It is quite likely that the two materialization strategies can be consolidated 
into one at some point in time. But that will be a separate WL...
> 
>> That leaves the case of no correlated outer tables either places, 
>> which could, at least in theory, be executed by both strategies. The 
>> materialized table would degenerate to a boolean scalar, then.
> 
> yes
> 
>>>> +  MaterializeLookup is returned.
>>>> +  This is a purely heuristic decision.
>>>
>>> Is this decision something which is introduced by the patch?
>>
>> No, but the decision is moved into this function. In the existing 
>> version, the caller could make the decision itself. It would be easy 
>> to revert this however, e.g by implementing the return value as a set 
>> of applicable strategies, if somebody wanted it.
> 
> no, it's ok, thanks
> 
>>>> +  MaterializeScan allows correlated outer tables both before and after
>>>> +  the materialized inner tables. In this case, the materialized 
>>>> table must
>>>> +  contain keys from the prefix outer tables followed by keys from the
>>>> +  suffix outer tables, called prefix-key and suffix-key, respectively.
>>>
>>> What do you mean by "keys" here... I think the materialized tables 
>>> has a single index.
>>
>> I should state that as key columns.
> 
> ok
> 
>>>> +  First, a scan is set up over the prefix outer tables. Then a 
>>>> range scan
>>>> +  is done over the prefix-key of the materialized table.
>>>> +  Finally, the suffix-key from the materialized table is used for a 
>>>> scan
>>>> +  over the suffix outer tables.
>>>
>>> mmmm the suffix outer tables are not always scanned, if they have an 
>>> index then we will do a index lookup on them (searching for a value 
>>> which we found when scanning the materialized table).
>>
>> I thought that I could use "scan" as a common term for table scan and 
>> index scan/lookup. Do you want me to be more specific?
> 
> in fact, it's hard to be accurate. Even this:
> "First, a scan is set up over the prefix outer tables"
> can be misleading: if the prefix outer tables are preceded by other 
> tables, then the prefix outer tables may be accessed via "ref" or 
> "unique" index accesses (no scan) based on rows found in preceding other 
> tables.
> Maybe this:
> "first, data is read from the prefix outer tables, then matches are 
> located in the materialized table, then matches are located in the 
> suffix outer tables. If there are no prefix outer tables, the 
> materialized table is scanned."
> I used "data" instead of "rows" because the optimizer might be able to 
> find all data from the indices (so, not even read "rows").

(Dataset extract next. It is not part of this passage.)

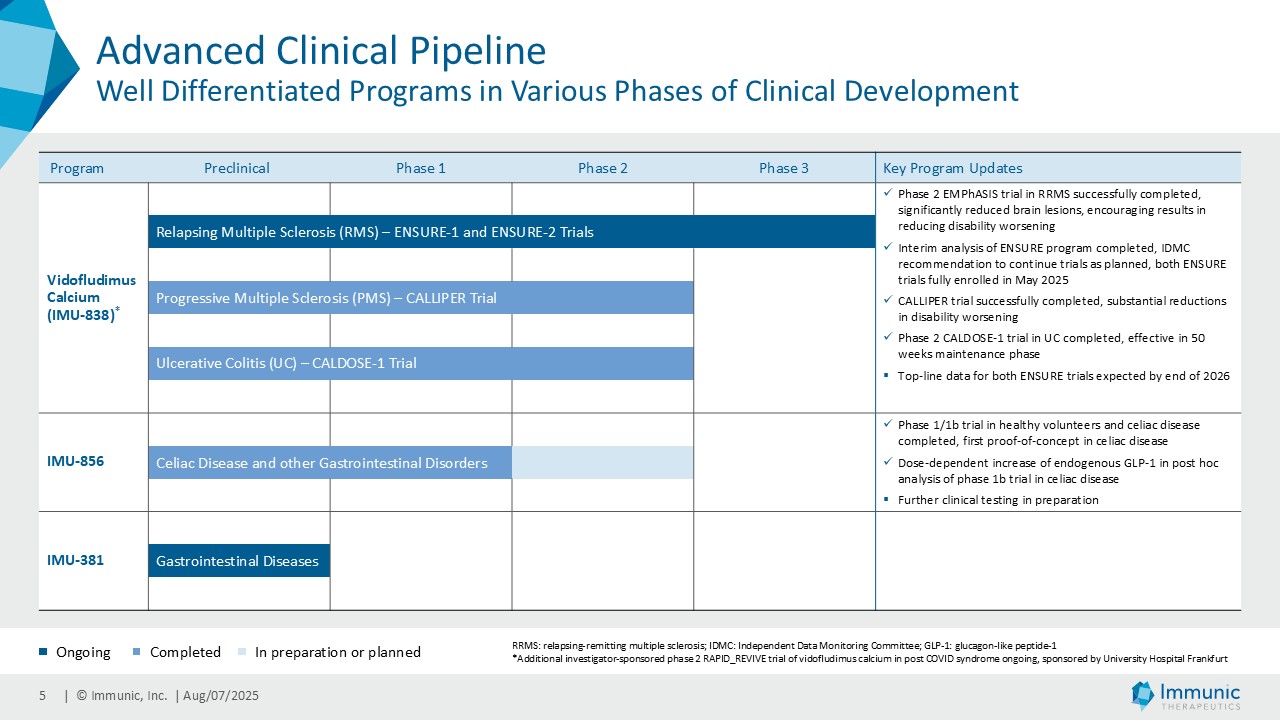
Task: Click the Phase 3 column header
Action: tap(783, 168)
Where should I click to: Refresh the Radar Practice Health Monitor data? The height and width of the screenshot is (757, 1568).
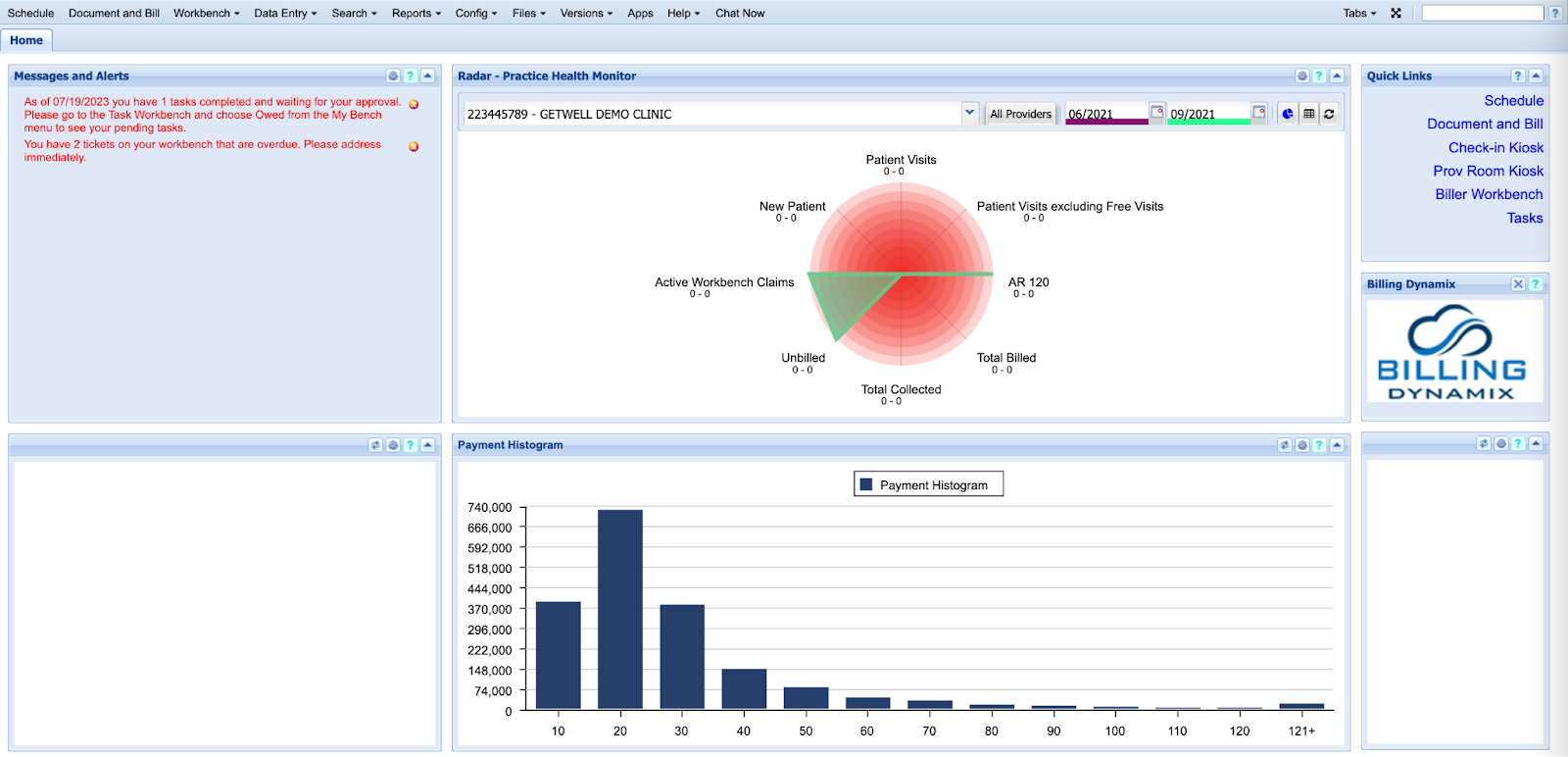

> Maybe this makes a too vague sentence though.

Thanks, I tried to work out a new text based on your suggestion. I object to 
using "data", though, because I think it is too general. I prefer "rows", or 
"data rows" and "index rows" when I need to make the distinction.
> 
>>> Is the comment a description of how things work now?
>>> I was surprised to see that materialization-scan is expected work 
>>> with the inner table not first, so I tested it and filed BUG#53172. 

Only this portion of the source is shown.